I’ve been able to scrape together shows to keep me afloat until the next big gig starts, and I’ve got auditions on deck that might pay off big-time. But if I’d acted as if I wasn’t securely employed – because, in reality, I wasn’t – then maybe I wouldn’t have had to scramble to keep my calendar (and bank account) from getting too empty.
You've done a lot of cool comedy work, like stand-up and writing for MasterChef USA. How do you approach writing for someone else versus writing for your sets?
This is actually one of my favorite parts of my TV work. I love being able to write material for others that I know will have little to no overlap with the kind of material I write for my standup act.
When you boil it down, I have a similar approach to both kinds of writing: do research, write, revise. The biggest difference is that I know my own voice, but I have to figure out someone else’s voice.
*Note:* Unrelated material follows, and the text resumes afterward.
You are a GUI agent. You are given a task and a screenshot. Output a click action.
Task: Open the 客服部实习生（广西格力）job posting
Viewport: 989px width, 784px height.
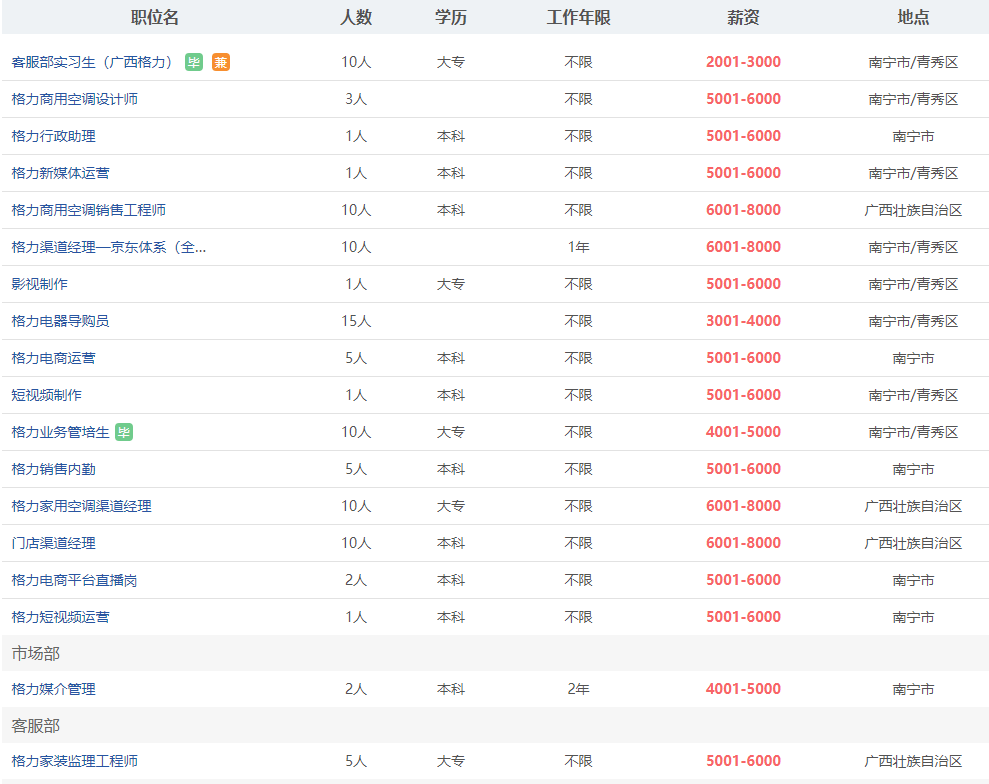click(93, 62)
So a lot of the research for TV work involves watching other examples of work by the people I’m writing for. For instance, when I’m working on MasterChef, I watch old episodes of the show, but I also spend a lot of time watching some of Gordon Ramsay’s other shows to keep him top of mind. It certainly helps that Kitchen Nightmares has a very active YouTube channel.
The process also differs in the revision process. Revising host copy for a show means reading it down with other producers, the showrunner, and the talent, making changes along the way. Revising my standup means listening back to old sets, taking notes, and thinking about not just what words I’m saying, but how I’m saying them. Is the premise clear enough? Is the funniest word the last part of the punchline? Is everything flowing nicely?
Also: for my standup act, the end goal is to be funny. For TV shows, the end goal is to be informative. Sure, I squeeze in jokes wherever I can, but, first and foremost, I have to serve the format. I write a ton of jokes that wind up on the cutting room floor, and I don’t know they’re gone until I watch the season months later. But at least we all laughed during the read-through!
What are you working on now?
Right now I am honing my new hour of standup, working on growing my live comedy “game show” WRONG!, and writing about comedy, recovery, and where they overlap on my Substack, Captain’s Log.
And learning some new recipes so I don’t have to keep eating oatmeal, pasta, and peanut butter sandwiches until October.